Amplifier build question

3-4 years ago I bought this 35 watt amp kit.

https://store.qkits.com/electronic-kits/audio-kits/35w-mono-power-amplifier-kit.html

The circuit shown is stock except the filter caps.

35 watt amp.png


I wasn't satisfied with it just barely doing 35 watts and the heatsinks getting real hot, so with the help of a solid state amp builders group on Facebook I modded it to produce 93 watts into 4 ohms.

I used one of the Legacy car audio amps that cram a maybe 30WPC or less amp into a thick rather large aluminum chassis with VU meters and a fan that due to the chassis design didn't blow air out of the chassis.

One amp channel installed.

20240503_201854.jpg


Part of heatsink cut so that the fan would actually blow air out of the chassis.

20240503_201932.jpg



Here's the modified amplifier.

The filter caps are 20,000uF not 40,000uF. I know there's some things that aren't exactly right.

The interesting thing about thick film resistors is when they get overloaded they simply go open circuit which is what happened to the amp when I was testing it at full output.
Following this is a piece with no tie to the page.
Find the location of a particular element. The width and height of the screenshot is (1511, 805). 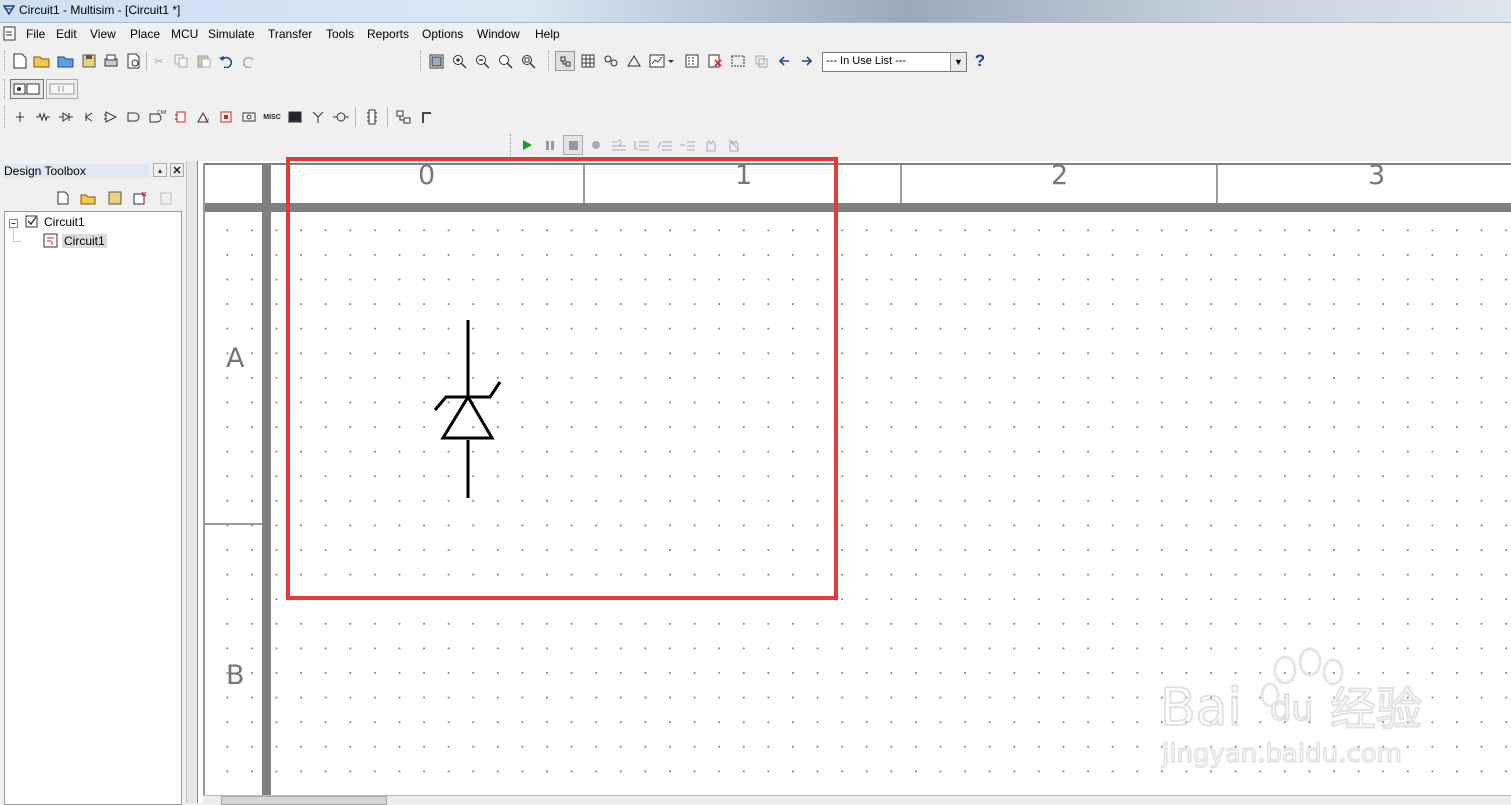

print-icon is located at coordinates (111, 61).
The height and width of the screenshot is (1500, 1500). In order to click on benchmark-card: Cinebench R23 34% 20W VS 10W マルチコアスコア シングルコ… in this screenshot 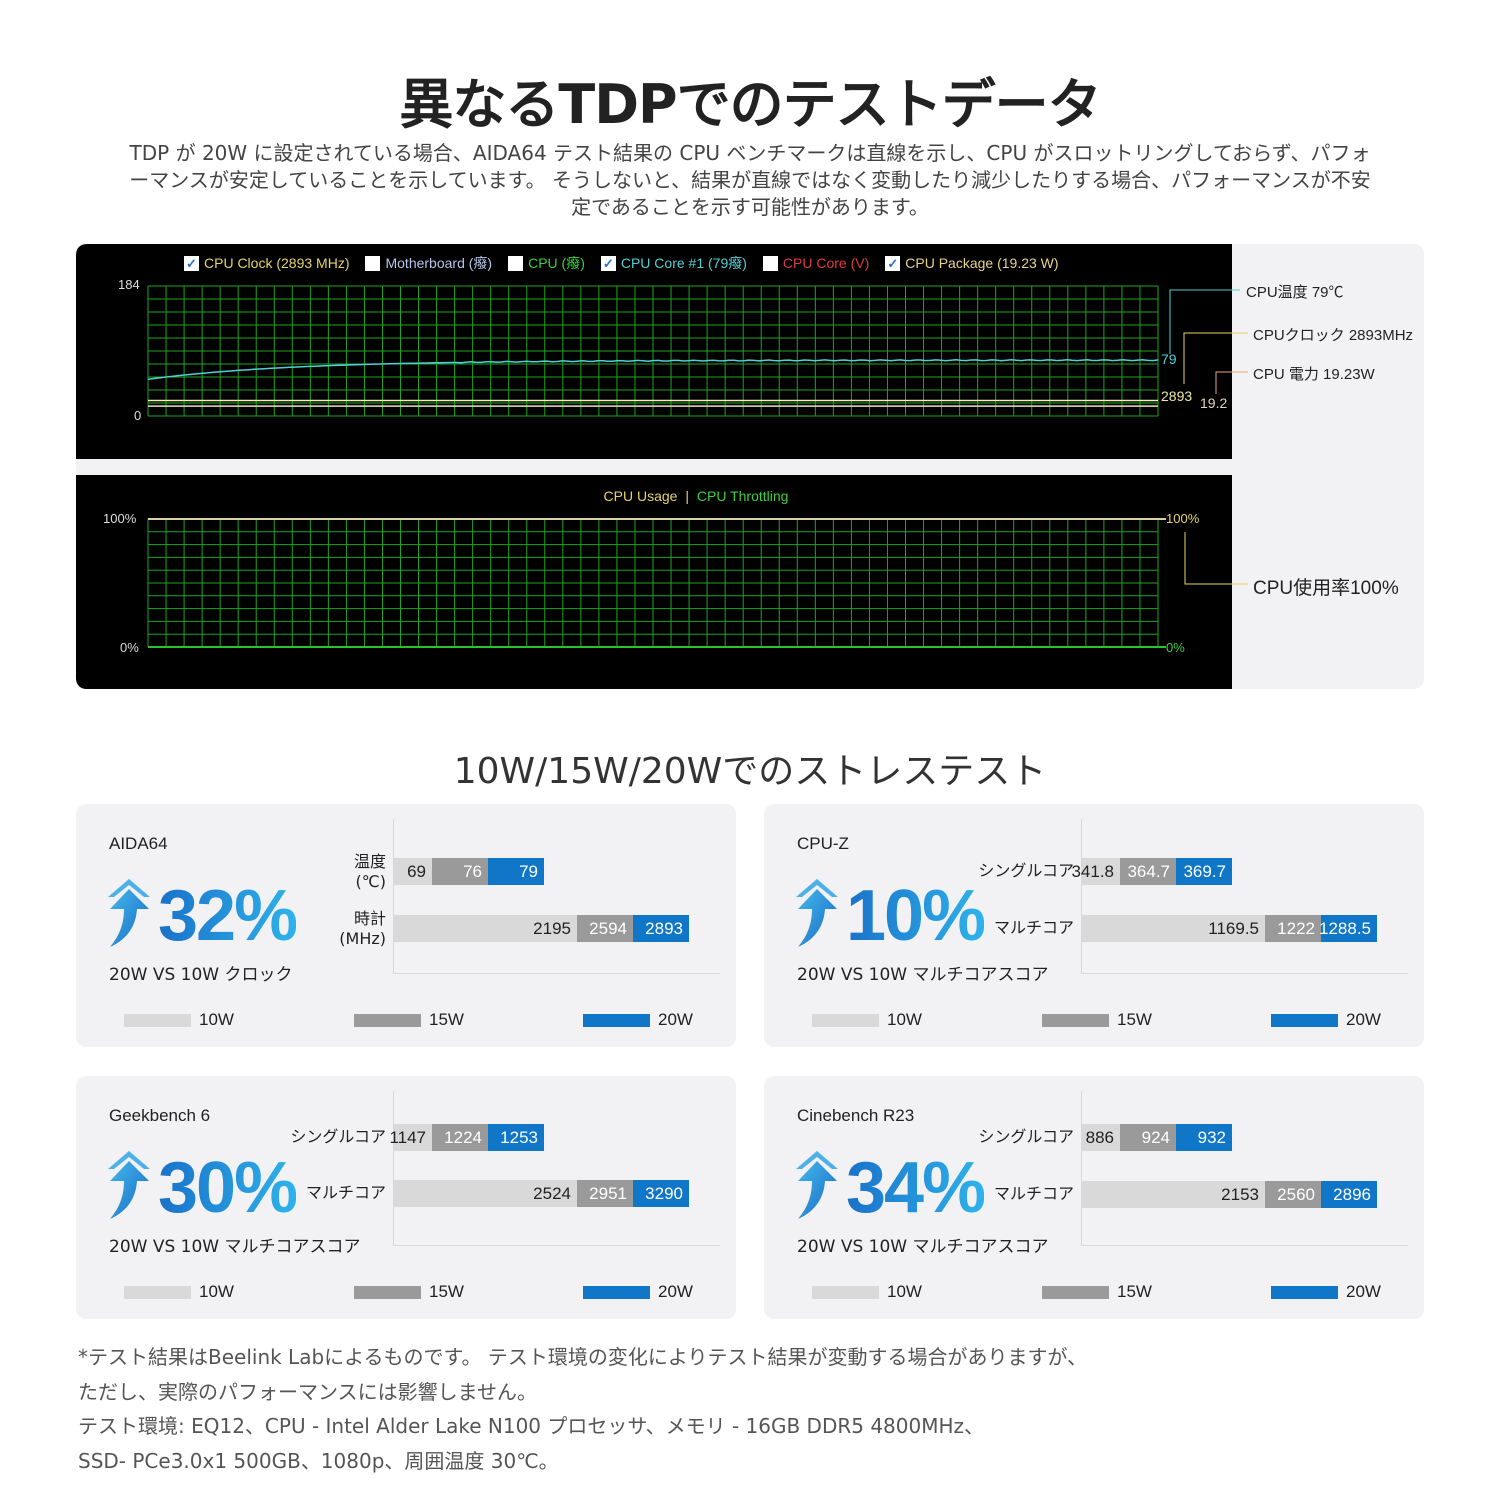, I will do `click(1094, 1198)`.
Speaker leads briefly shorted and all four thick film 50 watt emitter resistors went open circuit.

35 watt amp 11.png



Question is do I keep this amp and build a second channel or do I go with this 100 watt kit amp?

https://store.qkits.com/electronic-kits/audio-kits/100-watt-mono-power-amplifier-kit.html

Schematic

http://www.funnykit.co.kr/bemarket/shin/menual/fk666.pdf

Two issues.

1. The amp requires +/- 50V versus the +/- 35V the current amp uses.
2. Only one pair of output transistors are used.
 

Attachments

  • 35 watt amp 11.png
    35 watt amp 11.png
    17.1 KB · Views: 43
Indeed they are. The 35W heatsinks were a joke as well.

I think the TIP41 and TIP42 on the 35 watt amp were also a joke.

The nice thing about the 100 watt kit is it looks like the transistor that sets the bias is attached to the heatsink which provides thermal compensation.

With the 35 watt kit, that transistor was mounted in free air and made bias rather unstable. When I modded it to 93 watts, the transistor got mounted to the heatsink.
 
Last edited:
The amp itself I would run it at maximum power into 4 ohms at 400Hz for 6-7 hours a day while at work. I did that maybe 10 days.

Amp seemed to work fine.

Now if I kept the amp design that makes 92 watts into 4 ohms, how do I modify the current limit circuit of the 35 watt amp to allow the amp to do 92 watts into 4 ohms?